Saved entries
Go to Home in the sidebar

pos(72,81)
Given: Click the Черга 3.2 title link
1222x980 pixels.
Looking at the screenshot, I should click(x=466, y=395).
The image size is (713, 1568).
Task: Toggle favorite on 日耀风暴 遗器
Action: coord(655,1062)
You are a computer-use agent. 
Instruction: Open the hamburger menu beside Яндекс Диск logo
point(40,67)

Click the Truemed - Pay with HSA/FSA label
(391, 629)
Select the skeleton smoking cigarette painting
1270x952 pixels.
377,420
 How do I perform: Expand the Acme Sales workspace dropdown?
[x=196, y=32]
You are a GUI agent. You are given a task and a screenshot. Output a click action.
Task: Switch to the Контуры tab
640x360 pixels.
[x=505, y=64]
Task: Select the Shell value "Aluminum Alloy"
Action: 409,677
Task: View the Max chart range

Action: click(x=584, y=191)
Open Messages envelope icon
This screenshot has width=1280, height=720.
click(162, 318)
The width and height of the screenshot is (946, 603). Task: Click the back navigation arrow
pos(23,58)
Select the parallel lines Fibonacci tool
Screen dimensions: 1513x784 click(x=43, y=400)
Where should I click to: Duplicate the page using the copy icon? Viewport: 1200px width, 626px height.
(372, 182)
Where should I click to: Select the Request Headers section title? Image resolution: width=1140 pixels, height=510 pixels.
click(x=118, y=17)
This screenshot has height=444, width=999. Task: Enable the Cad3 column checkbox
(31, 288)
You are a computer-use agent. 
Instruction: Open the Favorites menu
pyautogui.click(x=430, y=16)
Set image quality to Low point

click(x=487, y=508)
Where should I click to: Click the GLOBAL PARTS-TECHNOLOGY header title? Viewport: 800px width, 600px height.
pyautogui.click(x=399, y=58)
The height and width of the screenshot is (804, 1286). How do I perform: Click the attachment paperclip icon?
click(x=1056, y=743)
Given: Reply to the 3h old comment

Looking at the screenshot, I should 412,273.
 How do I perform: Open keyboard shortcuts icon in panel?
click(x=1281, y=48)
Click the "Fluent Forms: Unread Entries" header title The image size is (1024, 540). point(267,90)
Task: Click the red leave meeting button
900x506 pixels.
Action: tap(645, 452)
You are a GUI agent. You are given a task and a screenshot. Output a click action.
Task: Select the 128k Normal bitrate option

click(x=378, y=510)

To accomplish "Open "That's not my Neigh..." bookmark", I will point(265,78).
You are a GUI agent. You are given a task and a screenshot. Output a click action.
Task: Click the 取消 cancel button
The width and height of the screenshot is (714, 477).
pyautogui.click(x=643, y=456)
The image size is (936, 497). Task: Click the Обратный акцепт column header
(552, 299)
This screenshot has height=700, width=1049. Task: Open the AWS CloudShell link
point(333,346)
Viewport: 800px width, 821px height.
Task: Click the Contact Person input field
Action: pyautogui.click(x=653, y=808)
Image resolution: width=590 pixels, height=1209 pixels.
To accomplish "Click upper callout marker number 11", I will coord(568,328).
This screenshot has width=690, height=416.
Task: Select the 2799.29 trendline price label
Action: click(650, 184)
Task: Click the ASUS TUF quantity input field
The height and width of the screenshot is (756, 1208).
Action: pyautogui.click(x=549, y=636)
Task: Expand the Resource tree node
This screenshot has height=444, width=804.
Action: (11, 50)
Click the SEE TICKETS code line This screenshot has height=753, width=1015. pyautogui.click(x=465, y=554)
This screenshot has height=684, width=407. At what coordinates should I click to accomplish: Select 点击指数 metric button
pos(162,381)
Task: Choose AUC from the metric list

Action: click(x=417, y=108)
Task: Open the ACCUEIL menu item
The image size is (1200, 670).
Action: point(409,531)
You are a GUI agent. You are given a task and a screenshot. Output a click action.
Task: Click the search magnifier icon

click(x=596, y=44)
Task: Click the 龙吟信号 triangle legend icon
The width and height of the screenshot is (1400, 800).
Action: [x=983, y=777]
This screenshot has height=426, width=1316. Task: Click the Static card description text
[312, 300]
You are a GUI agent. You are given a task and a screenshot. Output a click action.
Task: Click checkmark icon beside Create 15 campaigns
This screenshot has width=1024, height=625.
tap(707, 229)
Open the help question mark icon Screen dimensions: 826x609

WHAT TO DO
When you reach the line holding "Task: Select the 128k Normal bitrate option" in the records above, begin reproducing exactly, stop after the line holding "Task: Click the 取消 cancel button", and output nothing else.

RESPONSE BELOW
Task: Select the 128k Normal bitrate option

click(x=378, y=510)

To accomplish "Open "That's not my Neigh..." bookmark", I will point(265,78).
You are a GUI agent. You are given a task and a screenshot. Output a click action.
Task: Click the 取消 cancel button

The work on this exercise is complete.